Wie kam es zum Projekt?

Beschreibung

Im Nordwesten von Günzburg befindet sich der 68 ha große Mooswald. In den 1960er Jahren wurden Flächen in einem Umfang von 25 Hektar als Ausgleichsflächen mit Fichten aufgeforstet. Bereits zu Beginn der 90er Jahre zeichnete sich eine Trendwende ab: die Arten- und Biotopausstattung nahm nicht nur im Donaumoos rasant ab, fortan galt es, die Interessen und Zielkonflikte von Landwirtschaft, Wasserwirtschaft, Rohstoffabbau und Naturschutz zu entflechten. Das Wiedervernässungsprojekt der ARGE Donaumoos, gegründet mit dem Ziel das Kerngebiet des schwäbischen Donaumooses zu erhalten und den Torfschwund zu stoppen, die Rückkehr des Bibers und verschiedene Sturmereignisse boten v.a. für den mit Fichten bestockten Bereich des Mooswaldes keine günstigen Zukunftsprognosen.
Die „ökologische Umwandlung des Mooswaldes“ unter Auszug der Fichte mit einem Nutzungsverzicht von Seiten der Stadt Günzburg wurde als Gemeinschaftsprojekt entwickelt. Unter der Federführung des AELF in Kooperation mit der höheren Naturschutzbehörde, der ARGE Donaumoos und der Stadt Günzburg wurde das Entwicklungsziel „feuchter bis nasser Naturschutzwald mit lichten Waldstrukturen und hoher ökologischer Wertigkeit“ erarbeitet. Der bestehende Fichtenbestand wurde soweit als möglich entnommen und verwertet. Als Initialpflanzung wurden Moorbirken und Erlen, mit dem Ziel der Etablierung eines Erlenbruchwaldes ausgebracht. Mit Abschluss der Pflanzung wurde das gesamte Waldgebiet sich selbst überlassen und soll künftig in das Wiedervernässungsprojekt im Leipheimer Moos integriert werden.

====

• _AUFGABENSTELLUNG_: Gib aus dem Textauszug zum Mooswald alles von „Beschreibung“ bis hinunter zu „keine günstigen Zukunftsprognosen.“ wieder und tausche dabei „Fichten“ gegen „Kiefern“ aus.

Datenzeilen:
====

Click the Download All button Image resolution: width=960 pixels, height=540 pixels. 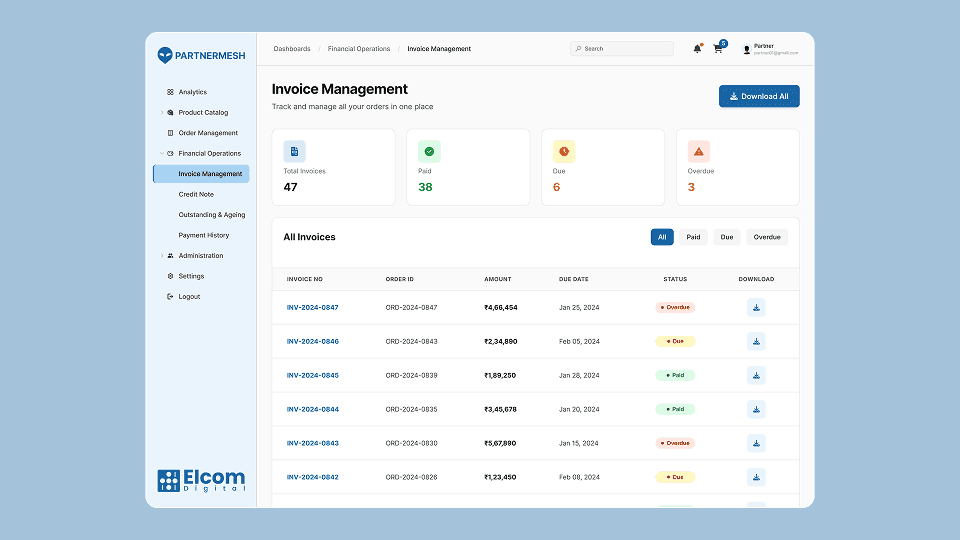(x=759, y=96)
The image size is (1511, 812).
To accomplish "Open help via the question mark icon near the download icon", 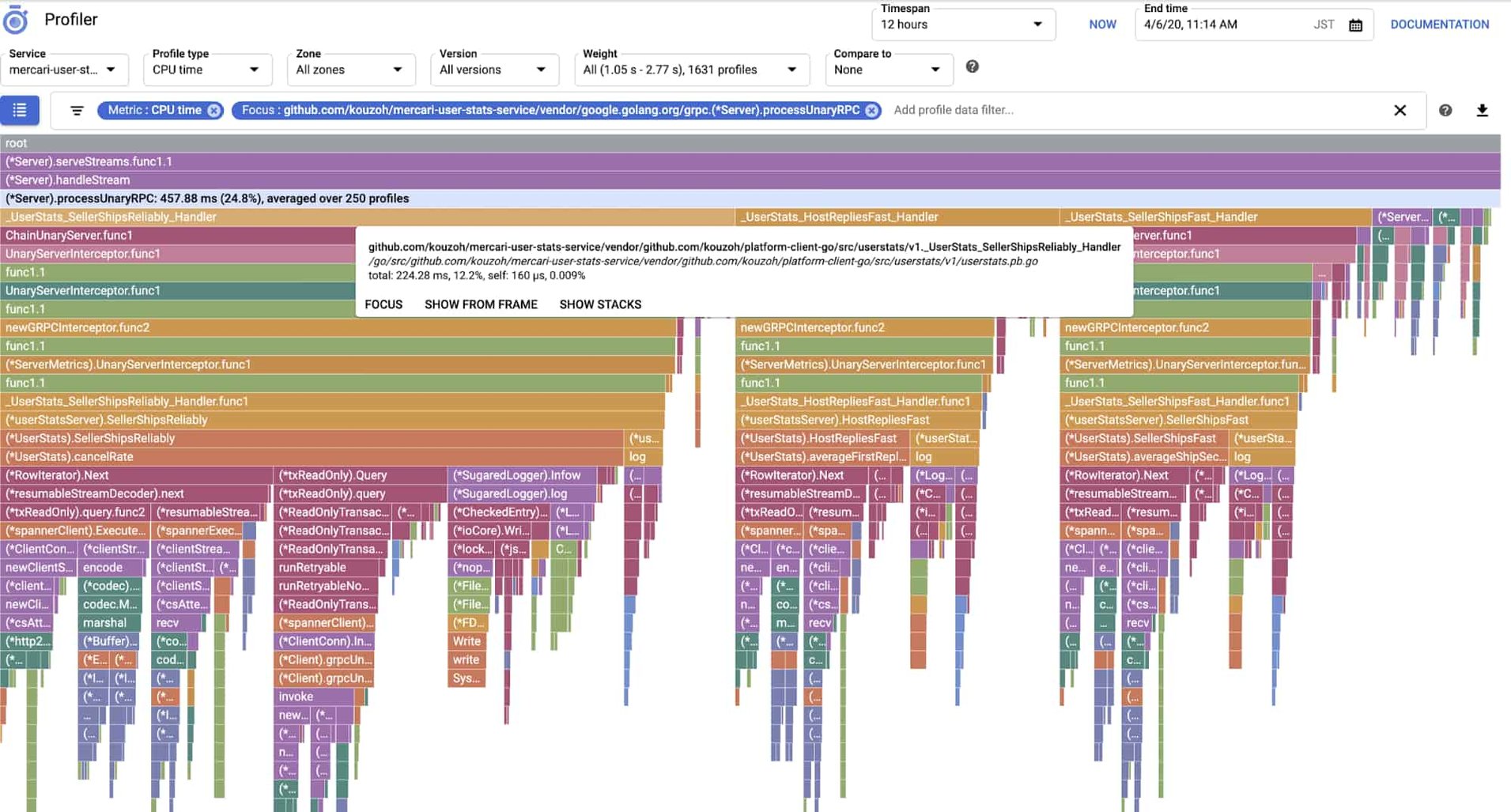I will [1446, 110].
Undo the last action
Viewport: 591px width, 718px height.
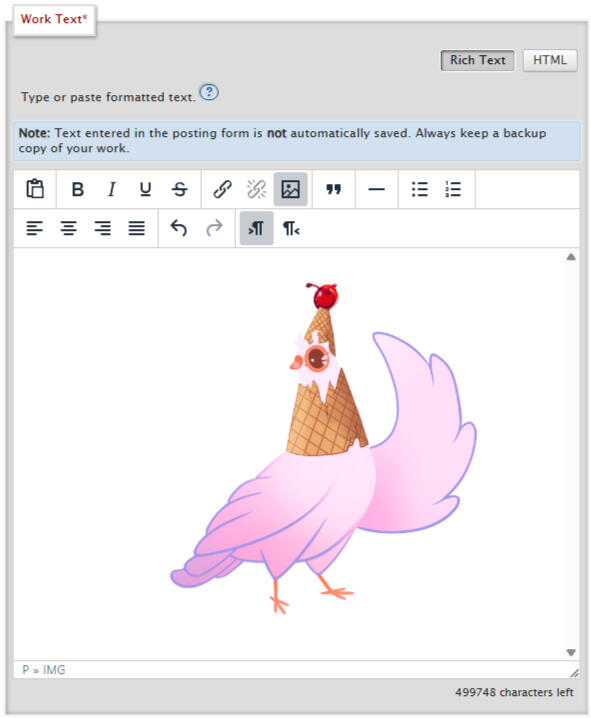point(179,228)
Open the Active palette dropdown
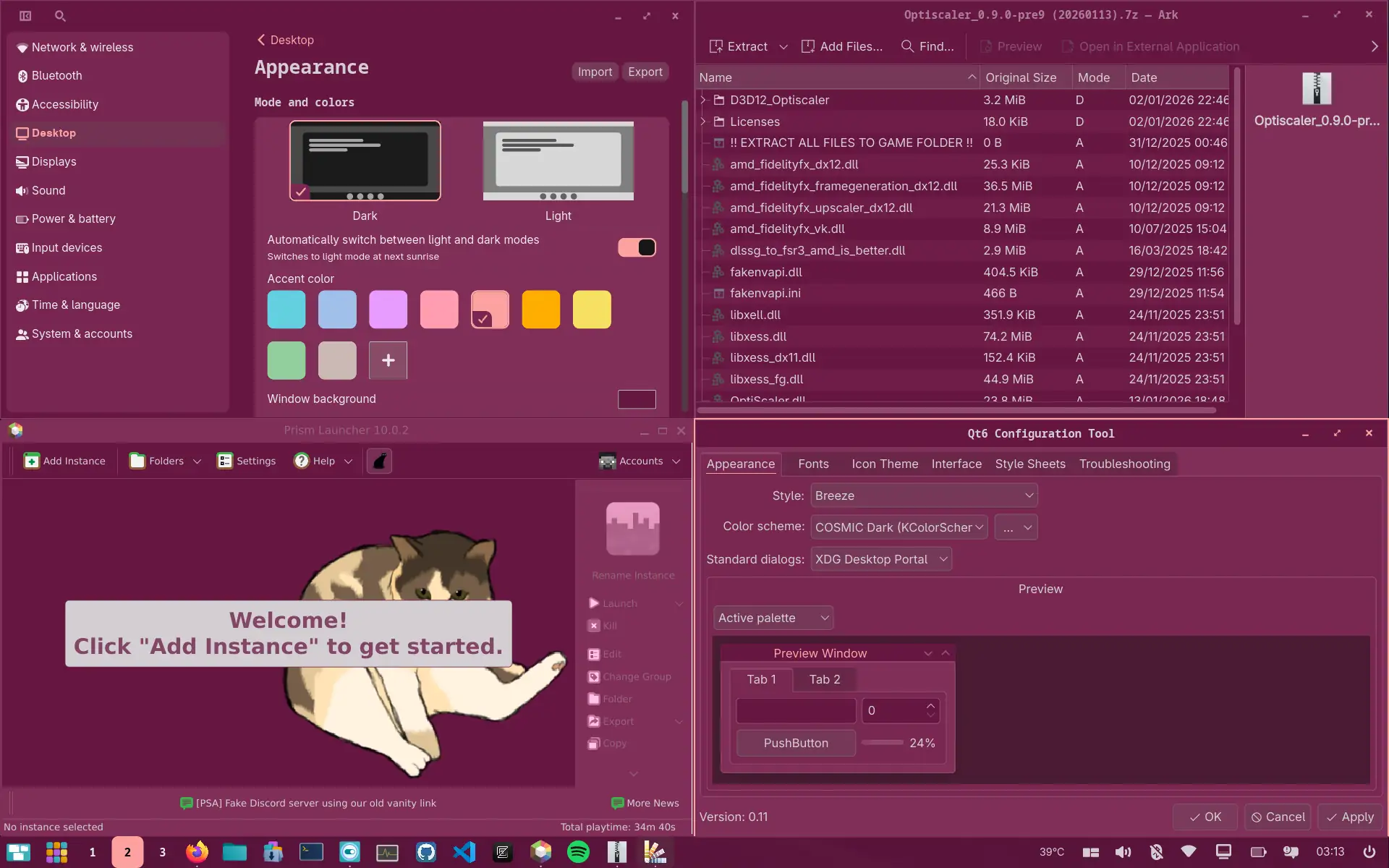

====

• _LÖSUNG_:
Beschreibung

Im Nordwesten von Günzburg befindet sich der 68 ha große Mooswald. In den 1960er Jahren wurden Flächen in einem Umfang von 25 Hektar als Ausgleichsflächen mit Kiefern aufgeforstet. Bereits zu Beginn der 90er Jahre zeichnete sich eine Trendwende ab: die Arten- und Biotopausstattung nahm nicht nur im Donaumoos rasant ab, fortan galt es, die Interessen und Zielkonflikte von Landwirtschaft, Wasserwirtschaft, Rohstoffabbau und Naturschutz zu entflechten. Das Wiedervernässungsprojekt der ARGE Donaumoos, gegründet mit dem Ziel das Kerngebiet des schwäbischen Donaumooses zu erhalten und den Torfschwund zu stoppen, die Rückkehr des Bibers und verschiedene Sturmereignisse boten v.a. für den mit Kiefern bestockten Bereich des Mooswaldes keine günstigen Zukunftsprognosen.